I rubbed my forehead as I took my usual desk in the Regent’s library. Half an hour later, I hadn’t come up with any sort of real solution for how we could combat an enemy we couldn’t identify. If it was the Vivi Mortui, we had the entire history of the war to consult. Detailed battle plans which had been used to successfully to defeat them the first time. But I poured over old texts about the war, and they had never wiped out anything without leaving a trail.They killed indiscriminately, then consumed our dead to absorb our magic, but they weren’t quick in their ritual task.

We also didn’t know when the outpost went down. It could have been any time in those two days, but still, two days was not enough time for the Vivi Mortui to consume a hundred dead and leave no sign. And with a full flight of flyers present, there should have been a battle, so there would be signs of that at least, right?

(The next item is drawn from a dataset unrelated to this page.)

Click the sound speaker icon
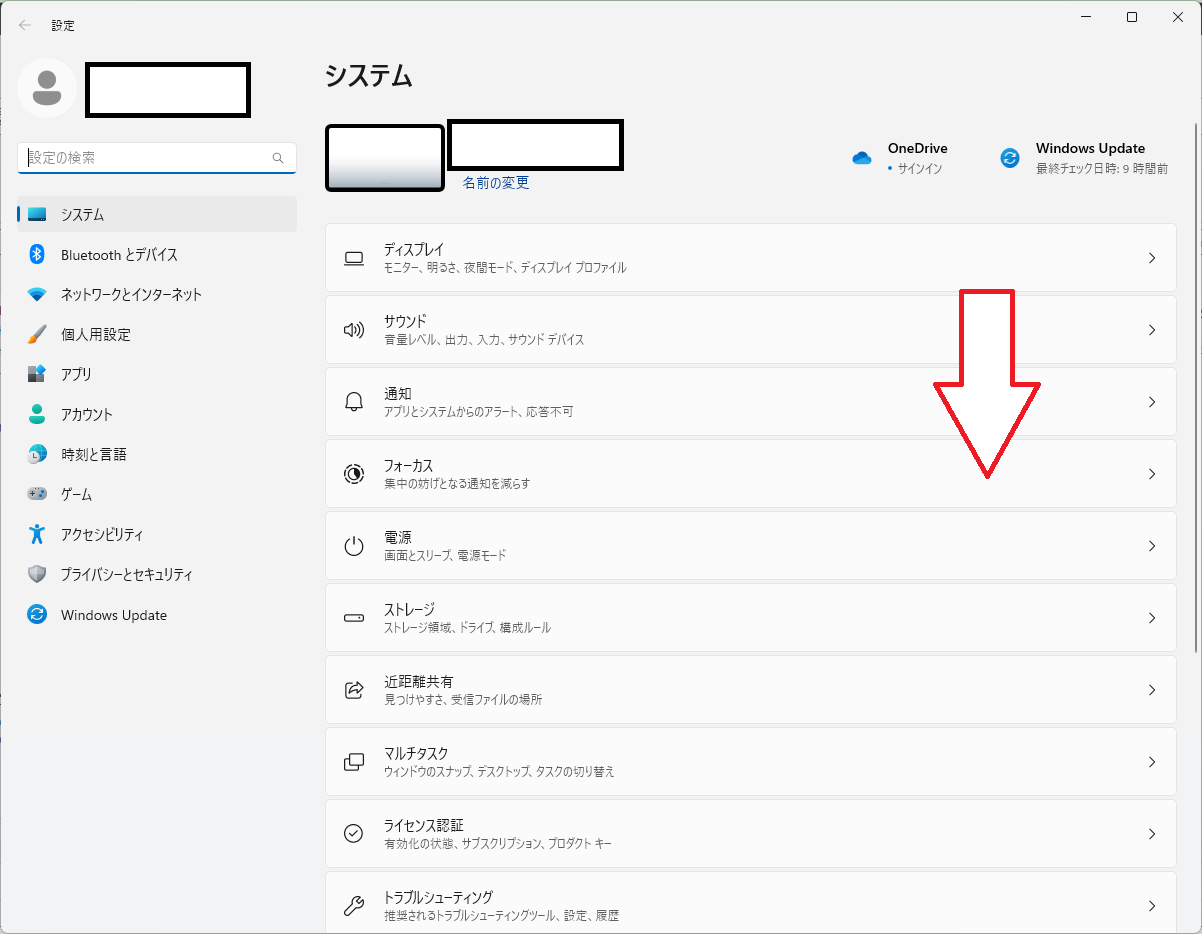Screen dimensions: 1202x934 click(x=354, y=330)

If there were enough undead, I guessed anything would be possible.Could they have spent the few centuries amassing a force capable of such destruction?

I scratched out the last line I’d written and tossed the parchment aside.

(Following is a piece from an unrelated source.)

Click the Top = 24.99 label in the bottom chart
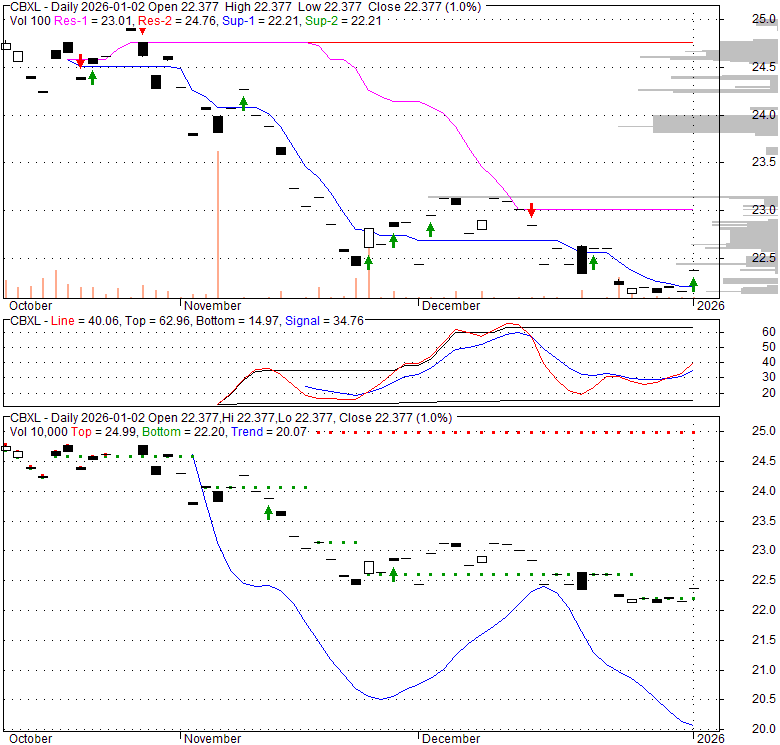Image resolution: width=780 pixels, height=745 pixels. pyautogui.click(x=99, y=431)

I knew what I had to write, but I also knew what it would do. We’d have to move two more flights to the Second Kingdom, leaving the First and Sixth vulnerable to the Vestar. We didn’t have enough flyers to fight on two fronts, and we’d have to send as many dragons as possible to the Second Kingdom if it was the Viv Mortui, because the dead didn’t stay dead unless they were made ash. Dragon fire was one of the only ways to penetrate the magic and get enough heat to burn them.

Fifteen minutes later, I met the Regent in his office.

“Tell me you have something.”

“I do, but neither you nor the King is going to like it.”

“Brief me before we take it to the King.”